# TASK INSTRUCTIONS
Pick out every line in the records below that contains the word "pixels" and copy each of those lines.

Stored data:
·····

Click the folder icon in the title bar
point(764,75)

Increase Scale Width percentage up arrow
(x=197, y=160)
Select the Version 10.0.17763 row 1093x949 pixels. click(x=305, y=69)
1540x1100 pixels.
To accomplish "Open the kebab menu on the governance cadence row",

·····

# COMPLETED TASK
Select the Version 10.0.17763 row 1093x949 pixels. click(x=305, y=69)
1540x1100 pixels.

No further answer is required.